→ **What is being asked**
Pick out every line of the entries below where "filter" occurs, and copy those lines.

→ **Data for this exercise**

*** Begin section ***

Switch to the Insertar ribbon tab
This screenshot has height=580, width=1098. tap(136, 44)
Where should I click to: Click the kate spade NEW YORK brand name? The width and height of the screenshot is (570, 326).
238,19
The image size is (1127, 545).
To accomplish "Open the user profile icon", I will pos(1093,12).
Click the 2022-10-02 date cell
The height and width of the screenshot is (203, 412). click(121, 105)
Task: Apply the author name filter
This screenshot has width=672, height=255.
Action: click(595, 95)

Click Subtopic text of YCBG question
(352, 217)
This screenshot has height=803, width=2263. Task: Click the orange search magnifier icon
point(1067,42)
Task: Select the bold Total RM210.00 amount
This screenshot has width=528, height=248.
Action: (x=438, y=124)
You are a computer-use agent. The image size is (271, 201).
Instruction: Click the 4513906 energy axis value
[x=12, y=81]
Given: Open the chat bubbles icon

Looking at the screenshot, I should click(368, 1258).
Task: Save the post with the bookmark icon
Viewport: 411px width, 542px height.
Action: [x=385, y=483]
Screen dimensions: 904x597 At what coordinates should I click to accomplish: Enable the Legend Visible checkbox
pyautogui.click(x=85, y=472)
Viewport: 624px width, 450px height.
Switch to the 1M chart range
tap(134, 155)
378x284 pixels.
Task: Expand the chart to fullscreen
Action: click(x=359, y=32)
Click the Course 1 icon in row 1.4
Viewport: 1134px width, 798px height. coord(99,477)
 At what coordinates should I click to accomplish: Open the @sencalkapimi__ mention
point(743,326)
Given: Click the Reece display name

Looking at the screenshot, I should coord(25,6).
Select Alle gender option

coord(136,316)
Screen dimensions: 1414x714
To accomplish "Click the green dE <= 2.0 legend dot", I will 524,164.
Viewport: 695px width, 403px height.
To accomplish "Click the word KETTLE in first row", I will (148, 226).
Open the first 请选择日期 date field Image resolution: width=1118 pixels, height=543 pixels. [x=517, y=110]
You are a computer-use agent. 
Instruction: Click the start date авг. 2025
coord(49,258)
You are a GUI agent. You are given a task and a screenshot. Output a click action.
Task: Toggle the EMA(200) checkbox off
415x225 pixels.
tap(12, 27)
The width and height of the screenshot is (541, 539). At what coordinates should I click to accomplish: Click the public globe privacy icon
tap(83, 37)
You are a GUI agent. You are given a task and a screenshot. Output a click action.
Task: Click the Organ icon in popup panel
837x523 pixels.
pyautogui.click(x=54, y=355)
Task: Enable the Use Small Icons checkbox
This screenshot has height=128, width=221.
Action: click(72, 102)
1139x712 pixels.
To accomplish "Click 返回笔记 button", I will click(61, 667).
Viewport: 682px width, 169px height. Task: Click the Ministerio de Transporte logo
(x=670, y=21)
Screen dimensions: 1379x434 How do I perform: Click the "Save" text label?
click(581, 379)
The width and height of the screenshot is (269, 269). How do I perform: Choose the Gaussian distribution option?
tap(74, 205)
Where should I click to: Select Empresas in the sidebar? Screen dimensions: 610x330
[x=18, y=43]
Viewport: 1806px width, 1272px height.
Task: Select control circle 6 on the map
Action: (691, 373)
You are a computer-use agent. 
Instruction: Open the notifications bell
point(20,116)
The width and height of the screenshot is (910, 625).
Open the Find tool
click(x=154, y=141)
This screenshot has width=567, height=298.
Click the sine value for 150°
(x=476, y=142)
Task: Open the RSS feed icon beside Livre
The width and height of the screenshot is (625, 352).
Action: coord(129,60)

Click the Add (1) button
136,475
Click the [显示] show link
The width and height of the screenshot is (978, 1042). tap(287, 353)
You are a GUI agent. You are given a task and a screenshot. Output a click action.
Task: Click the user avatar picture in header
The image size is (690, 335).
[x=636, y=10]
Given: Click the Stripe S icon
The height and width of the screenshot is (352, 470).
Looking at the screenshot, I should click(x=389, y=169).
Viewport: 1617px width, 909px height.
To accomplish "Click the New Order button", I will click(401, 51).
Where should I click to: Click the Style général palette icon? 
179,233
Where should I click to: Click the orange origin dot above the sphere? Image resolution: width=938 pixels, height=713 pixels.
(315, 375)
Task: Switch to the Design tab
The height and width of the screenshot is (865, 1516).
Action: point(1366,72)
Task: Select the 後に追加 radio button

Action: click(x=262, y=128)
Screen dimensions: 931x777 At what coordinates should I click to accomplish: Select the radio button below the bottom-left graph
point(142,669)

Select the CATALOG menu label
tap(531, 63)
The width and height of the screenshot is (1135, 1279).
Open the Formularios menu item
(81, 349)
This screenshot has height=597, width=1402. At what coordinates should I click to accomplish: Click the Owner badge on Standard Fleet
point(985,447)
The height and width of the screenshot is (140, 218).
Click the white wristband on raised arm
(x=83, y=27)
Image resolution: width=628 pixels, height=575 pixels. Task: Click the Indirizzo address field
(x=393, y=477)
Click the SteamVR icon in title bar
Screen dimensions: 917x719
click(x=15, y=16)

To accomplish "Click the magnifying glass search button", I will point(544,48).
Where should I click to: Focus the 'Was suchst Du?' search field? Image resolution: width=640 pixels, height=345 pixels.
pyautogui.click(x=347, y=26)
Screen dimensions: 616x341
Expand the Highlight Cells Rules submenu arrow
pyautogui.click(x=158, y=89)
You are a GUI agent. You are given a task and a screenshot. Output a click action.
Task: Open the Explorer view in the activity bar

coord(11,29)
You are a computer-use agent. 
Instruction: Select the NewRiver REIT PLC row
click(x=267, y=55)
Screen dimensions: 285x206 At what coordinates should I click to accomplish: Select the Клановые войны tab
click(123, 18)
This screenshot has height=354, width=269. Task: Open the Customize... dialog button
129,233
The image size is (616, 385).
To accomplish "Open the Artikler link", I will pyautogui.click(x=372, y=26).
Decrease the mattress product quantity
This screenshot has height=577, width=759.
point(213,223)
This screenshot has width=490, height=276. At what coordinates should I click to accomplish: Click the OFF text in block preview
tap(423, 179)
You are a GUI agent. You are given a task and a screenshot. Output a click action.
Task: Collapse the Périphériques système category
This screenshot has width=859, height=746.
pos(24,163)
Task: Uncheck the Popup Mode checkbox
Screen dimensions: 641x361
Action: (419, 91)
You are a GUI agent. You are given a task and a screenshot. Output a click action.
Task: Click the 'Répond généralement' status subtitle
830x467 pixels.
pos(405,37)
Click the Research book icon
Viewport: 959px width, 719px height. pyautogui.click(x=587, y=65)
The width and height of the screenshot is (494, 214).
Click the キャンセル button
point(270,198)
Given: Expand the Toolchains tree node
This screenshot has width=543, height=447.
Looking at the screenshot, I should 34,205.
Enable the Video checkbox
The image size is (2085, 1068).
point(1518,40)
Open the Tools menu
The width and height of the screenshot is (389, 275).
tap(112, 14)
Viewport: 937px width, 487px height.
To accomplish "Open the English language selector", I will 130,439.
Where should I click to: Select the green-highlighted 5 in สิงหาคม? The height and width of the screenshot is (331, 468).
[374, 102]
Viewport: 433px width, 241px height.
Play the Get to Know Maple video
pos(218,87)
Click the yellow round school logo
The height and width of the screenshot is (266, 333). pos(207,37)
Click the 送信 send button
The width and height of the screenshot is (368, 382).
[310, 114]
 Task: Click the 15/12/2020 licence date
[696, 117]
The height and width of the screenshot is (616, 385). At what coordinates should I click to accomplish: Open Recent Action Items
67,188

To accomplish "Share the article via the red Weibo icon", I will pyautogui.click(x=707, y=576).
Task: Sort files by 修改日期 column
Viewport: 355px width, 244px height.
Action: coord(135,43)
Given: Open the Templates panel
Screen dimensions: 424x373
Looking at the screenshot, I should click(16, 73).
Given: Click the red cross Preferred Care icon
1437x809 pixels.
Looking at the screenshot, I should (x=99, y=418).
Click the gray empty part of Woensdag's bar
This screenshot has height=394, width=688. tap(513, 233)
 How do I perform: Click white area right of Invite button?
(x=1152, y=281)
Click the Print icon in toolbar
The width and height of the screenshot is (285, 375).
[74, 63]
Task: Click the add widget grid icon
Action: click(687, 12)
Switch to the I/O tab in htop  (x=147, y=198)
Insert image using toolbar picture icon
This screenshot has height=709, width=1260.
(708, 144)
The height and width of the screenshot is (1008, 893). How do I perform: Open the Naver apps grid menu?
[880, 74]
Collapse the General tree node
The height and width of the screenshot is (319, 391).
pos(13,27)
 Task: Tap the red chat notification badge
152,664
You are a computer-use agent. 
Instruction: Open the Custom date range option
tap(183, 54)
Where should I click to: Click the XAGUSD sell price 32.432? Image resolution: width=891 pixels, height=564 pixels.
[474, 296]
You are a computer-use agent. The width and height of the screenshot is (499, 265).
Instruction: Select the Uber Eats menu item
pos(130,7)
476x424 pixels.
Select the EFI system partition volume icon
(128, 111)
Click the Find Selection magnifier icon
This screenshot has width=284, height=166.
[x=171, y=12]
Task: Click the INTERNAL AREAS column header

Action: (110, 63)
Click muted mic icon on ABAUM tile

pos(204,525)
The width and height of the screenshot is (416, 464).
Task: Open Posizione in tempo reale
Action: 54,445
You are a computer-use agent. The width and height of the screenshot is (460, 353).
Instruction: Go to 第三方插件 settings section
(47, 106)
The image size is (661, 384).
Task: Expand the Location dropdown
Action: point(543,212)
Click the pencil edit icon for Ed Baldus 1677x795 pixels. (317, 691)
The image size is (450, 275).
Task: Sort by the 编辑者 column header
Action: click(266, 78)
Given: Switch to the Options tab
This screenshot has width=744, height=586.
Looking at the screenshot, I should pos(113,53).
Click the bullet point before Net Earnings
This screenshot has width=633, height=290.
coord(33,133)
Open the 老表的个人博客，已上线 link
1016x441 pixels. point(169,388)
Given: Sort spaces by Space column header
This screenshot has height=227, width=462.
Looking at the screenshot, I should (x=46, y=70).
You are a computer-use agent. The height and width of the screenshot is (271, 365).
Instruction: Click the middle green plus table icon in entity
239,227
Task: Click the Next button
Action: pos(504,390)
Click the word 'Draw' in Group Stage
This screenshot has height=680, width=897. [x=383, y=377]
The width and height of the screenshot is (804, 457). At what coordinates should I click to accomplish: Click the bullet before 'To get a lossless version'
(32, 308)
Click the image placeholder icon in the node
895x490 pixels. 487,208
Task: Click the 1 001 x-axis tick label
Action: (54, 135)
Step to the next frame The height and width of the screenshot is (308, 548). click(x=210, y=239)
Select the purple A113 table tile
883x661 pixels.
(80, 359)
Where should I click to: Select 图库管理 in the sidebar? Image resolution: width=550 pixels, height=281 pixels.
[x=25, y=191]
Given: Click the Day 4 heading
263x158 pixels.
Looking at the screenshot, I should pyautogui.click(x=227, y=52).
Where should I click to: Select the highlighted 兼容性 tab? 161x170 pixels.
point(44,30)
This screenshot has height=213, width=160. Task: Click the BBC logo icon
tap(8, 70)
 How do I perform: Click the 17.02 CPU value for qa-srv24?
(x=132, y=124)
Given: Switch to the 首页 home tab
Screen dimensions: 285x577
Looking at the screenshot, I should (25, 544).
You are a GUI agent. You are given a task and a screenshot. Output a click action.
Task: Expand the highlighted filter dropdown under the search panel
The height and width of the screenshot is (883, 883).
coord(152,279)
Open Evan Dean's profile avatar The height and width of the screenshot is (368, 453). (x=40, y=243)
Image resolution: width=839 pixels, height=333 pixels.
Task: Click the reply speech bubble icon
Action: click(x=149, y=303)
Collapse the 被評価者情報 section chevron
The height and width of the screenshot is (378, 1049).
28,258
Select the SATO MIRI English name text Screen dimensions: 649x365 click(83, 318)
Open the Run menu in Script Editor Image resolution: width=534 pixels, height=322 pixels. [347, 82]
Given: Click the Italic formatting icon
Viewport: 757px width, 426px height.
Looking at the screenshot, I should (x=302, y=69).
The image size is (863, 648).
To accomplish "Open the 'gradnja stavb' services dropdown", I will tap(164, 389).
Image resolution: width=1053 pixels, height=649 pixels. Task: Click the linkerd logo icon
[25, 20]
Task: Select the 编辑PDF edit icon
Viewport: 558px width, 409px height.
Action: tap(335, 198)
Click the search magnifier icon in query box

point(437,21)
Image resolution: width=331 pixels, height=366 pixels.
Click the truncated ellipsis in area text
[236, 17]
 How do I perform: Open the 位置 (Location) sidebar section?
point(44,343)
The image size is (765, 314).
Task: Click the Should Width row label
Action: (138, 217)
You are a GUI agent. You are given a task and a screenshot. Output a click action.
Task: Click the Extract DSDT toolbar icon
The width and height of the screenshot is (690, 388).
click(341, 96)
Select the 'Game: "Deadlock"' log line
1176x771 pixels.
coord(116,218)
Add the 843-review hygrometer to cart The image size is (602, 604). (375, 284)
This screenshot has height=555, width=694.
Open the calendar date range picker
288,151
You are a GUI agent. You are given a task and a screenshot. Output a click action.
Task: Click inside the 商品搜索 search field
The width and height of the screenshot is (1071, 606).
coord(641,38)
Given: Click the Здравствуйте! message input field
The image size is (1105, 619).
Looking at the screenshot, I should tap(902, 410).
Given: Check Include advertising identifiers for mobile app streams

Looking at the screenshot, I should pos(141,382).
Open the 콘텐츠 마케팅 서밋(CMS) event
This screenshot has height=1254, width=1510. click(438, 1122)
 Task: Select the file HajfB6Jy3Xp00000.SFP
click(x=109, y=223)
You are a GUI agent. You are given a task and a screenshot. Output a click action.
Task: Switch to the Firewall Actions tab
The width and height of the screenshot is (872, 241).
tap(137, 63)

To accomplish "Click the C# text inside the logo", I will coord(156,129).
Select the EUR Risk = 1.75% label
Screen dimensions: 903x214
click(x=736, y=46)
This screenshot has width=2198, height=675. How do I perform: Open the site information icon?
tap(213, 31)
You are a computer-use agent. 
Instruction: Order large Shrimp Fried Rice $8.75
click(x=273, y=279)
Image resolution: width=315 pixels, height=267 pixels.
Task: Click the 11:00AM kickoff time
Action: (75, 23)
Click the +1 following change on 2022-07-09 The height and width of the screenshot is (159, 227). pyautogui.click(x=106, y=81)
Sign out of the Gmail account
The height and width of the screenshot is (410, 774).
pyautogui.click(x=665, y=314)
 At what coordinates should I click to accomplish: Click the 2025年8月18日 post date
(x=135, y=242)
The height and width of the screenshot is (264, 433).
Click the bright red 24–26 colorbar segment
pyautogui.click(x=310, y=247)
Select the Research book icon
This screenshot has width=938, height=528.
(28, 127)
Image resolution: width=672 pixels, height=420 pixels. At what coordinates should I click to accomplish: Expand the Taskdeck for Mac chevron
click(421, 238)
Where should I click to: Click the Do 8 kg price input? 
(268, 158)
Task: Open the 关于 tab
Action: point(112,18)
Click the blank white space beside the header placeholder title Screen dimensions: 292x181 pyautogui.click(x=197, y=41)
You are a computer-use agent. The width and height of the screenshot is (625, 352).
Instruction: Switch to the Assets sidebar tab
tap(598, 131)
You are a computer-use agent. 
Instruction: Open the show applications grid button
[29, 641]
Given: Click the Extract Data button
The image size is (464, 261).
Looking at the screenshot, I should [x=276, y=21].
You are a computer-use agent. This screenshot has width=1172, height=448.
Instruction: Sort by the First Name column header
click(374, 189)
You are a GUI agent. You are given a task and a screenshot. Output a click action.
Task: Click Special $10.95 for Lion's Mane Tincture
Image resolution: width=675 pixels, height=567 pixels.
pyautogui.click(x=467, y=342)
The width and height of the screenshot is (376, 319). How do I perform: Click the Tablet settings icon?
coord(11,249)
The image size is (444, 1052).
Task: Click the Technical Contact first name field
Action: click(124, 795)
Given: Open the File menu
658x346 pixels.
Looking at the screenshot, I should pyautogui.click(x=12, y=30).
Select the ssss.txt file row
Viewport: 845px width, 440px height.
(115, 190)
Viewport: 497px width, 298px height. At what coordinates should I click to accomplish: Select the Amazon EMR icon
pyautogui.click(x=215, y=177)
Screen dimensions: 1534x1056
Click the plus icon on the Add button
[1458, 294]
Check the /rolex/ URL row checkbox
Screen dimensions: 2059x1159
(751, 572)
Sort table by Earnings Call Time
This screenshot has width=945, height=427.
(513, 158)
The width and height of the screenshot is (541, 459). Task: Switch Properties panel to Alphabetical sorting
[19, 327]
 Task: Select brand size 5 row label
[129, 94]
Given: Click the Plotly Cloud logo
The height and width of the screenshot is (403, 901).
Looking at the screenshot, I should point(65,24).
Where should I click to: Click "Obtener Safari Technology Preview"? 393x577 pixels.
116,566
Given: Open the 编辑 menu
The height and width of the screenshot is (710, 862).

*** End section ***

→ **Output of the task**
Task: Apply the author name filter
Task: Expand the highlighted filter dropdown under the search panel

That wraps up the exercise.